Aim of the task: Tally the lines of the records that contain the string "chevron", then give the total and nothing more.
___
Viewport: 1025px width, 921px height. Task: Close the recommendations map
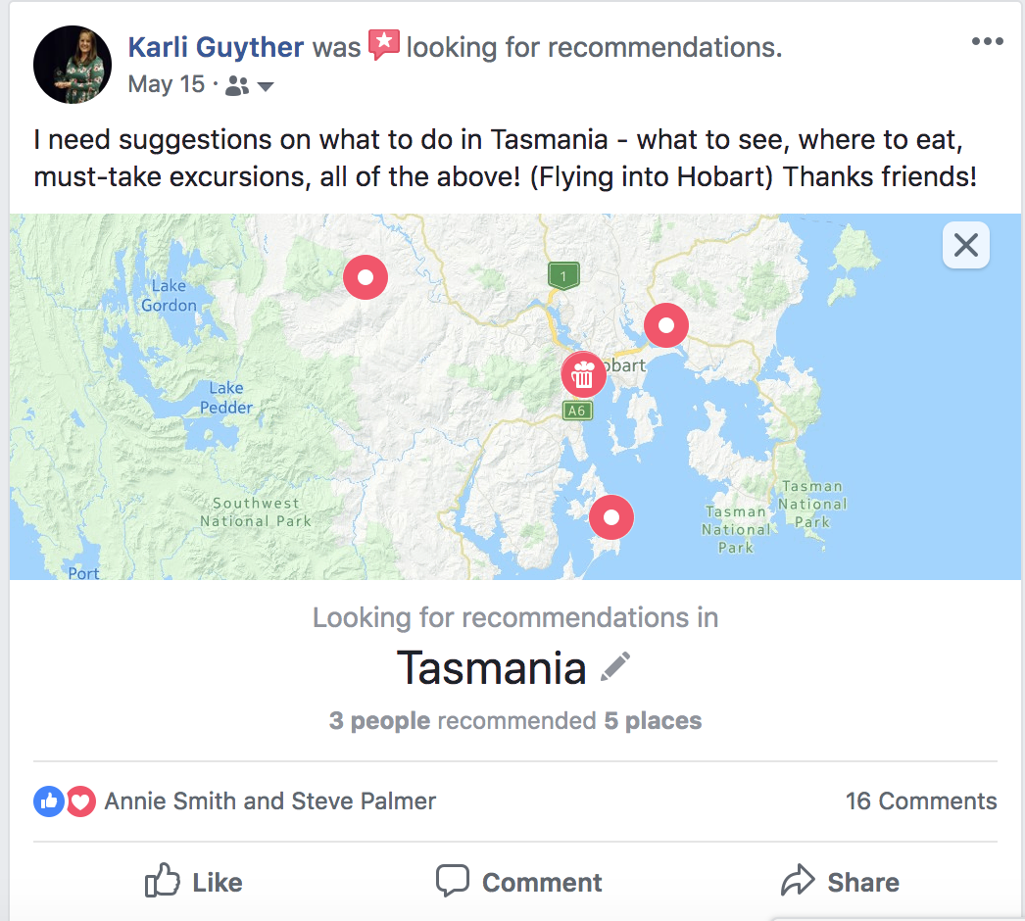point(966,245)
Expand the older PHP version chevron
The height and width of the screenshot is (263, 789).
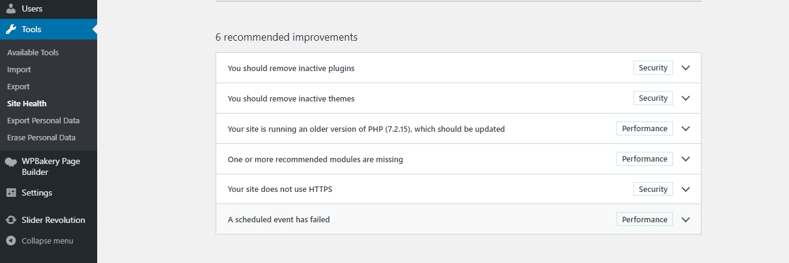point(686,129)
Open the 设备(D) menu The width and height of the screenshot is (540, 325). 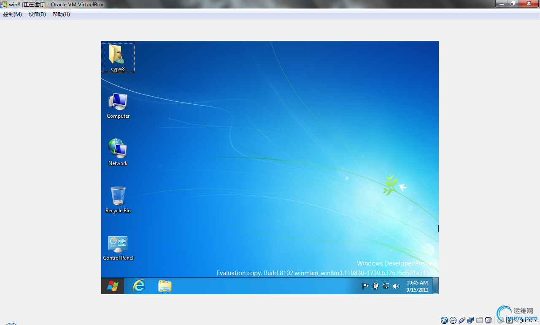pyautogui.click(x=37, y=14)
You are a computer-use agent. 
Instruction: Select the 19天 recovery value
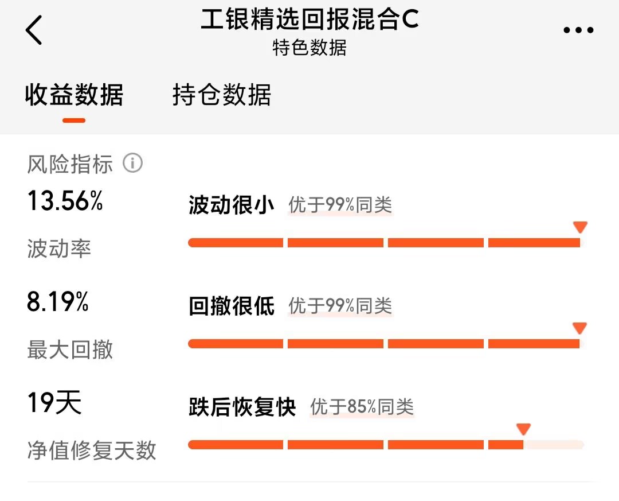click(x=54, y=402)
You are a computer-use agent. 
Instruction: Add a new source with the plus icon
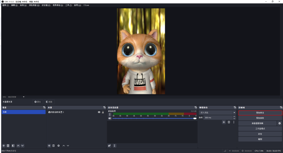tap(49, 146)
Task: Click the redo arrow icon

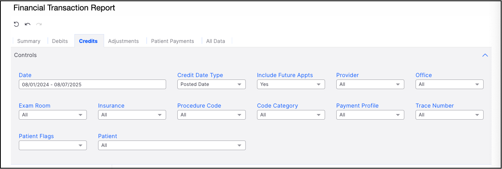Action: pyautogui.click(x=39, y=24)
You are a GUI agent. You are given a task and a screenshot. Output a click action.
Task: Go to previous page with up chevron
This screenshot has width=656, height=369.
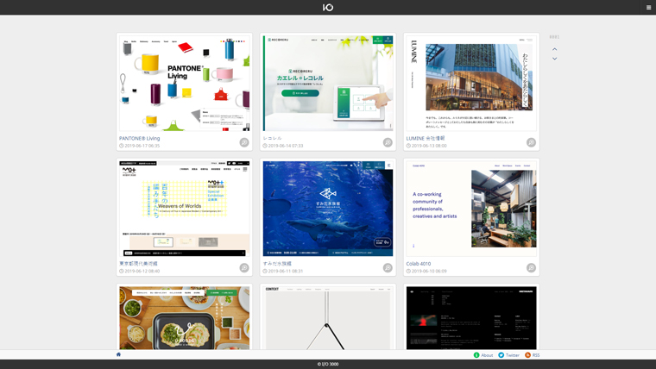(x=554, y=49)
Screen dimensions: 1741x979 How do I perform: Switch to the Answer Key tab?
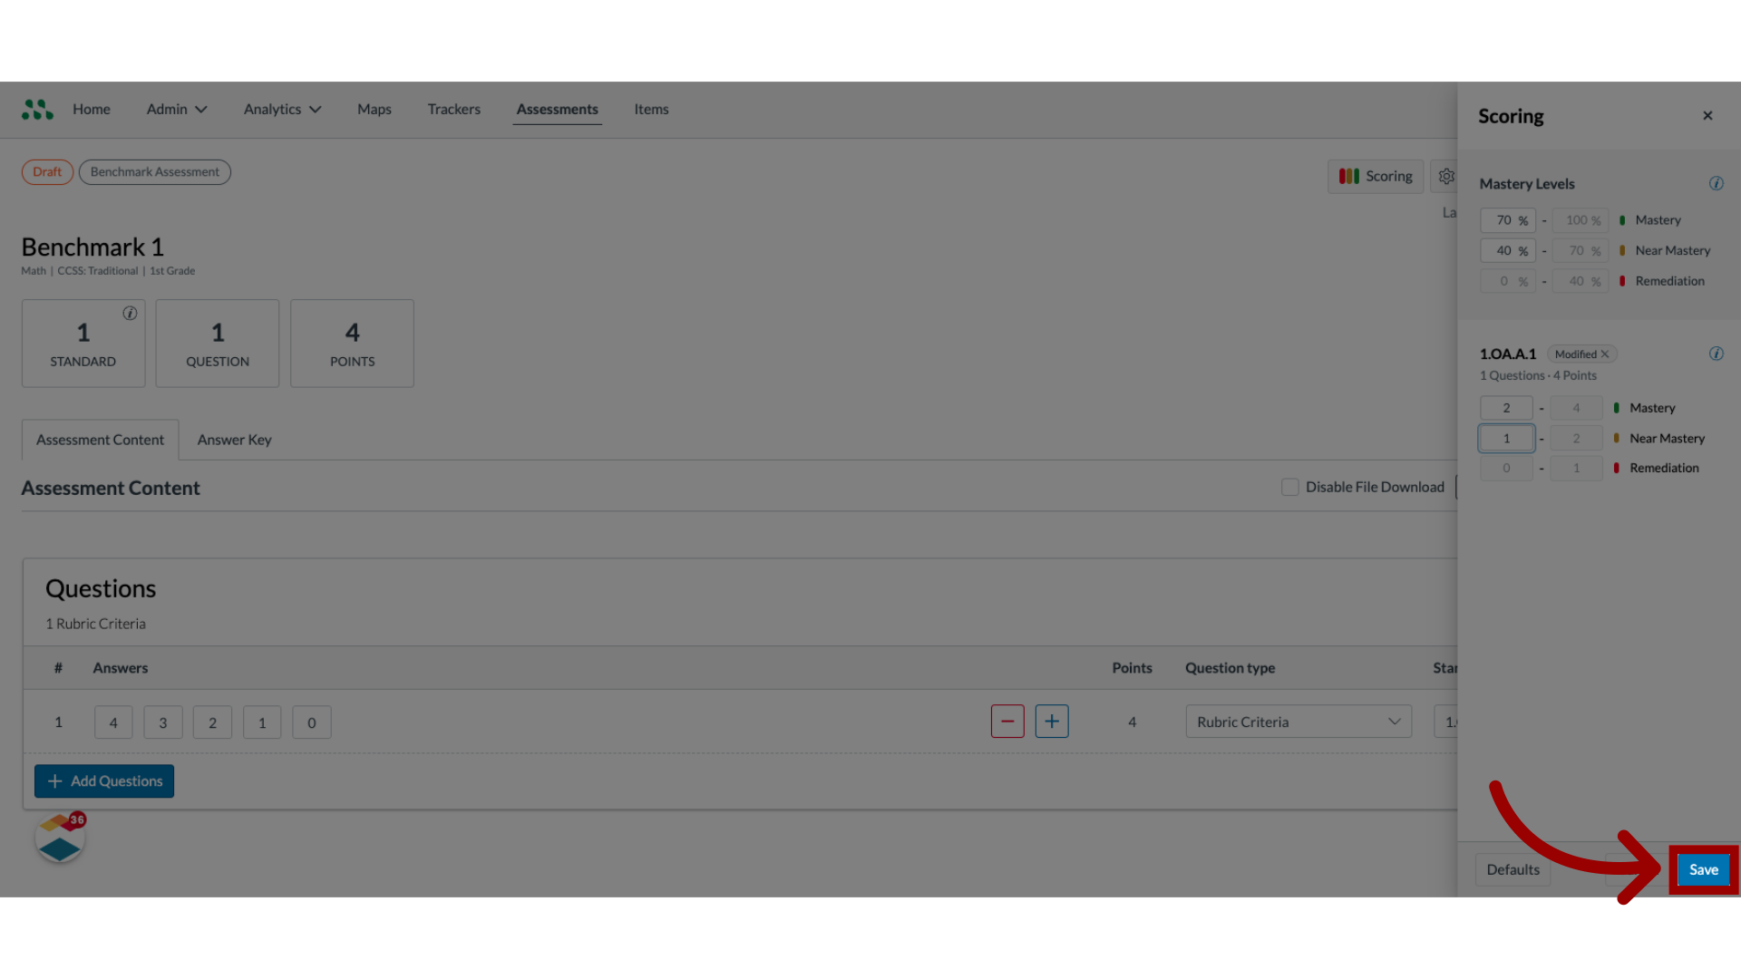234,440
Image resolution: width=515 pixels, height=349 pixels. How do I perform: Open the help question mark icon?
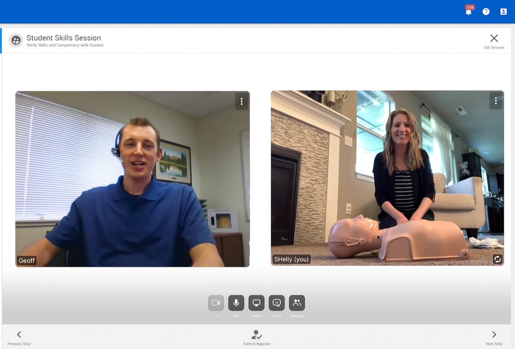click(486, 12)
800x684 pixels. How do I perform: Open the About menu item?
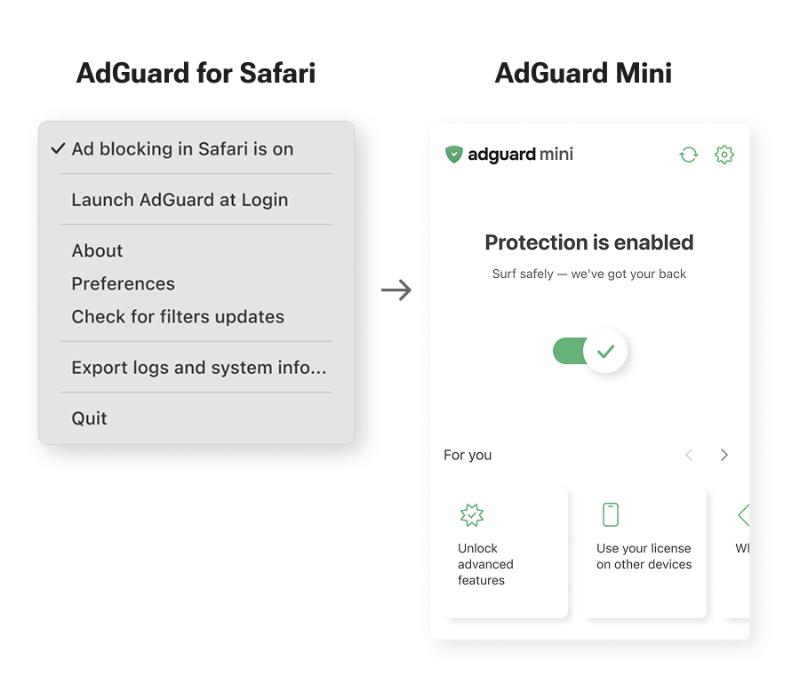98,251
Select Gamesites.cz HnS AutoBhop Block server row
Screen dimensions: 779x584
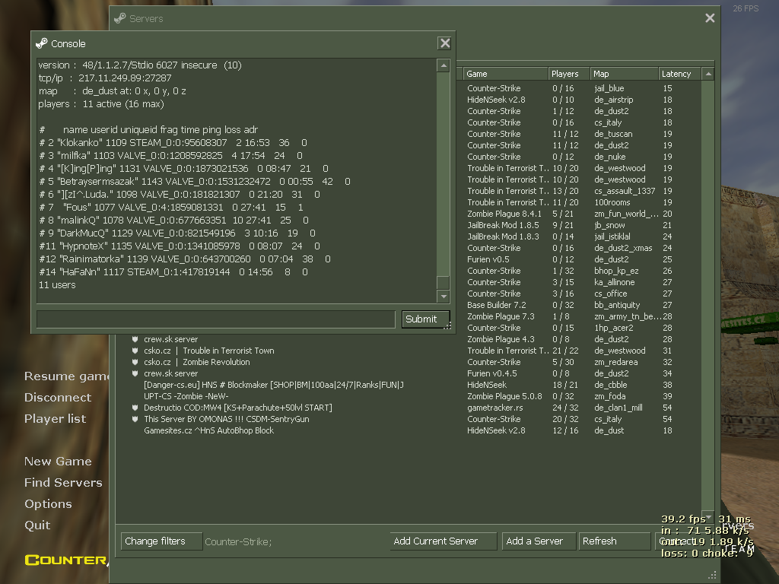point(208,430)
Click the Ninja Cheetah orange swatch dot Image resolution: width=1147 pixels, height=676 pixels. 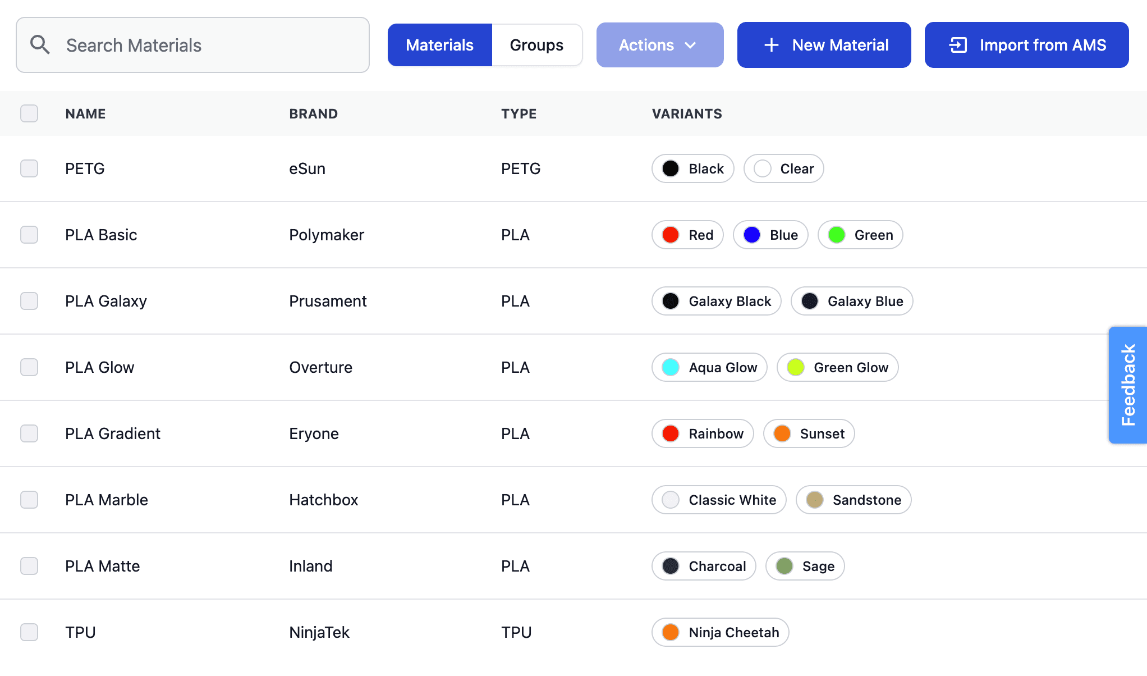[671, 632]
___
Output for this exercise: 2